I think the important thing is we get ICBs the right data and the right people who understand the whole patient journey. So, it’s not just a specialist from tertiary care telling primary care how to do things, but actually representatives from primary care, secondary care and tertiary care all working together to improve the pathway.
We’ve got opportunities around Core 20 Plus Five and around the development of neighbourhoods to focus on the populations who have become disadvantaged by the way the NHS has struggled over last year. We can identify the populations who really need our input and, in parallel, identify the patients at highest risk by using stratification techniques rather than doing the same thing for everybody.
And finally, I think we can use neighbourhoods to develop an economy of scale. So we can have PCNs or neighbourhoods sharing the resource of FeNO machines and spirometry and the training for the higher levels of skill, and then working with secondary care like an MDT-type model as well.
RS: The blue sky would be that there is standardised national commissioning so that we can make it less hard to get hold of these diagnostics. And we need to think about the wraparound – the end-to-end pathways, population health approaches, etc.

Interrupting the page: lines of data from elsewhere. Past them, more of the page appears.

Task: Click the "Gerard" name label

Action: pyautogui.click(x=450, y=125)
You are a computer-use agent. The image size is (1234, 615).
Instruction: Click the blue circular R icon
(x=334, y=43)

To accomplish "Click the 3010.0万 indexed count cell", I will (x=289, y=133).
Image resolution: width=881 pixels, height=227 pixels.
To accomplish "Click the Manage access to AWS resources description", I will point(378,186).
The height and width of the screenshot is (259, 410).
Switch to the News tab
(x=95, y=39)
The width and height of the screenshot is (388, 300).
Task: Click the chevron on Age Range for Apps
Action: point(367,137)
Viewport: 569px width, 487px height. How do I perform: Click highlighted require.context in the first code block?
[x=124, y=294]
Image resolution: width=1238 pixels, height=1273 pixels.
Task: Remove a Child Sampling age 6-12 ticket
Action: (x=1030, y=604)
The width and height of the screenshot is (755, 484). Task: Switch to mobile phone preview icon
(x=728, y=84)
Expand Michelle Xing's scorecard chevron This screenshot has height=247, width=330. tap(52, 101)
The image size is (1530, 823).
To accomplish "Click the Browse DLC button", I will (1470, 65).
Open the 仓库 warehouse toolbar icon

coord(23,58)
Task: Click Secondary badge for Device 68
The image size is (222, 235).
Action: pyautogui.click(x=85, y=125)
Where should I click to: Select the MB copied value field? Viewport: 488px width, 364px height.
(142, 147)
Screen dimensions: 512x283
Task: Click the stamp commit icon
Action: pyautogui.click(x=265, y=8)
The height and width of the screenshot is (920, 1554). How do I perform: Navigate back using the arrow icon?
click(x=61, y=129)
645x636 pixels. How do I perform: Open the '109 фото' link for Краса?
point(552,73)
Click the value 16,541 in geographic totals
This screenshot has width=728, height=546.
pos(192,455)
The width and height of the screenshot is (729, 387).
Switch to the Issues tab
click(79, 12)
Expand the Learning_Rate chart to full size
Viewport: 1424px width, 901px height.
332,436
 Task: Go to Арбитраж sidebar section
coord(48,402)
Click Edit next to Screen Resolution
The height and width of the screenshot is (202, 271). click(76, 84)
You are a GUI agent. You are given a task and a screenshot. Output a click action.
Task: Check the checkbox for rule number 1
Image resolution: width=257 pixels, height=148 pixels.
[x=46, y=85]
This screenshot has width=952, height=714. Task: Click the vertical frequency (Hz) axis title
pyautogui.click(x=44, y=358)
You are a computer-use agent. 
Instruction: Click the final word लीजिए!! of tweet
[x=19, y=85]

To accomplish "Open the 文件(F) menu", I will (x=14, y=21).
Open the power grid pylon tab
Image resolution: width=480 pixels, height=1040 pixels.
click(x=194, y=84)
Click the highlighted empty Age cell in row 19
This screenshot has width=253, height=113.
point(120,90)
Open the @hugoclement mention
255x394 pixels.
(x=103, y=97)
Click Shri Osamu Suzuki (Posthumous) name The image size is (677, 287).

I’d like the government to put their money where their mouth is. Yes, they’re wanting to cut ICBs and abolish NHS England, but is that going to make it better? I haven’t seen anything tangible that inspires confidence that it will make a difference to a patient’s waiting time. They can say it, but what does that look like? What are the steps that are going to be taken in real time?
If I’m thinking about the asthma guidelines, I’d like the patient to get the right treatment at the right time so that they’re not just left for a long time in between tests that they might get out of order rather than sequentially.
LR: I think we need a national respiratory strategy. We need targets, incentives and a strategy from the centre so that ICBs are accountable. At present, ICBs aren’t necessarily accountable for waiting times for spirometry, unlike a lot of other diagnostics. We need to have accountability and incentivisation to really target the underserved populations – and not just COPD and immunisations on the Core 20, but around other interventions that we know can have a huge impact.